Coding Formats

The brain has two methods for encoding information at its disposal.  (This is an oversimplification, but probably not a severe one.) One way is by which neurons are active.  For example, beginning with the retina, which neurons are responding to light informs the brain about where the light is coming from.  This occurs due to the optics of the eye:  the light must pass through a small opening, the pupil, in order to reach the retina at the back of the eye. The retina’s photoreceptors peer out at the world through that tiny pinhole, and each individual photoreceptor is only able to view a small portion of the visual scene.  The portion that a given photoreceptor can “see” is known as its receptive field.
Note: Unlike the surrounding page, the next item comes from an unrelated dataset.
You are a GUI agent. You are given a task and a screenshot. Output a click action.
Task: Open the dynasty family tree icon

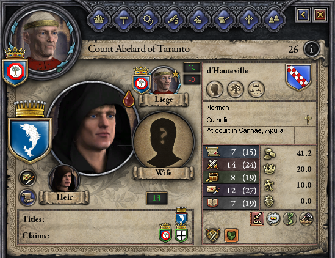click(235, 89)

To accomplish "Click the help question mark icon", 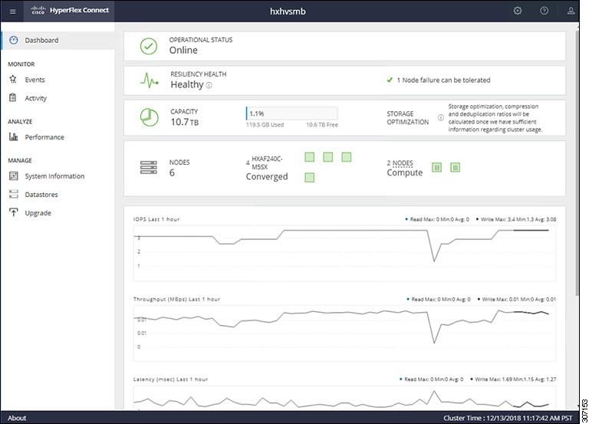I will 544,11.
The retina contains over 100 million photoreceptors (Osterberg, 1935).  Each one has a different receptive field, based on its position on the retinal surface and thus what direction light must come from in order to pass through the pupil and be absorbed by that photoreceptor.  Across the population of all photoreceptors, the spatial layout of light present in the visual scene is reproduced as a spatial layout of activation in the array of photoreceptors. 

So the code the brain receives is something like this:


digital codeThe presence/absence of visual stimuli at different locations in the visual scene can be signaled by the presence/absence of activity in neurons at those corresponding retinal locations.

 

 


projects clipLight from the top flashlight hits the lower portion of the retina. Light from the bottom flashlight hits the upper portion of the retina. Thus, where on the retina neurons are responding to light indicates to the brainwhere the light is coming from.

 

 


Again, a gross oversimplification – neurons are not either “on” or “off” – they have graded response patterns that can vary continuously within a range – but the point here is that if you were a Blind Martian and you couldn’t see for yourself but you had some science-fiction-y ability to monitor the activity of the retinal neurons of us Earth Creatures, you’d know quite a lot about the presence and location of light in the scene just from knowing which neurons were active. 
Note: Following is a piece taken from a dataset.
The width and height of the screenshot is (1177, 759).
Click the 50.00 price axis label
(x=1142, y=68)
One reason I’ve made this on/off oversimplification is to set up an analogy with electronics and computing. This which-neurons-are-on kind of code resembles the binary digital format used in so many types of electronic devices.
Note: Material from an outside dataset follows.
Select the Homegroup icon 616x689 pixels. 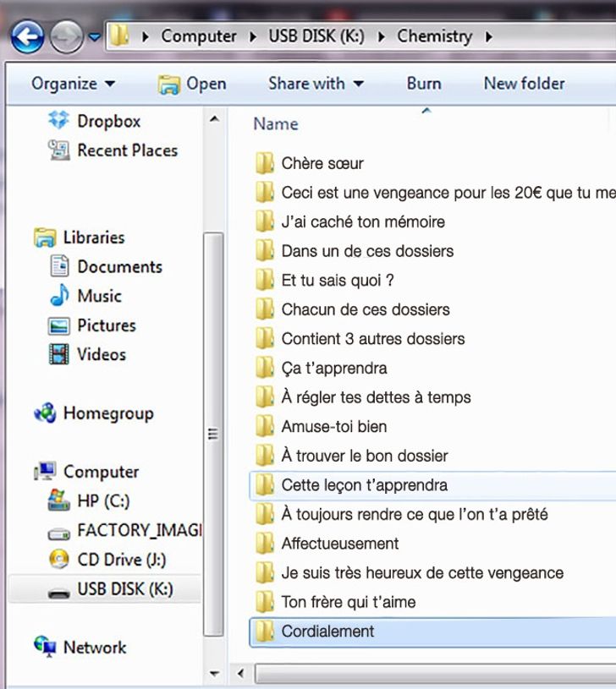point(45,413)
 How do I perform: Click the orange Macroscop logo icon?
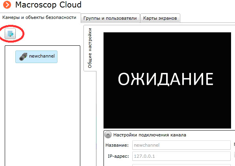[7, 5]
In short, we can think of the brain’s which-neurons-are-on coding as its form of digital coding. But many electrical devices are analog. The magnitude of some signal, such as voltage, scales continuously with some kind of information to be encoded.

The brain also uses analog coding:  neural activity can vary continuously between being completely silent and discharging action potentials at a rate of hundreds per second.  If a neural digital code is which-neurons-are-on, a neural analog code is how-on-are-they.  So, trivially, you can rethink the above discussion substituting finer-grained values to replace the 0’s and 1’s.  But more importantly, the level of activity of neurons can be meaningful in and of itself. And different kinds of codes can be used in different contexts.

We’ve been investigating the coding format used by the auditory system.  Does the brain use a digital, which-neurons-are-on, format for encoding sound location, or does it use an analog, how-on-are-they, format?  The auditory system has to be clever to determine where sounds are coming from.  No physical mapping of sound location onto neuron location occurs in the ear.  Instead, the brain infers the location of sounds by comparing what each ear hears.  A sound located to the right will be slightly louder in the right ear than in the left ear, and it will arrive in the right ear sooner by a tiny amount – not even a fraction of a second, but a fraction of a millisecond!  How much louder, and how much sooner, varies with the direction the sound is coming from.  The biggest differences occur when the sound is all the way to the left or right, and there is no difference when a sound is straight ahead (or behind). 

In short, the information from which the brain has to guess the location of sounds is not itself spatial, as it is in the visual system, but is based on magnitude of interaural timing and level differences.   And, interestingly, we have found that in two early stages of the primate brain, the sound location is encoded in neural activity primarily in an analog format.  Most neurons discharge for most sound locations, but the amount of activity that they exhibit depends on the location of the sound.  The greatest activity occurs for sounds near the axis of one ear or the other.  A Deaf Martian could get a pretty good idea about where sounds are coming from (in the horizontal dimension) by monitoring the relative activity of left-preferring vs. right-preferring neurons.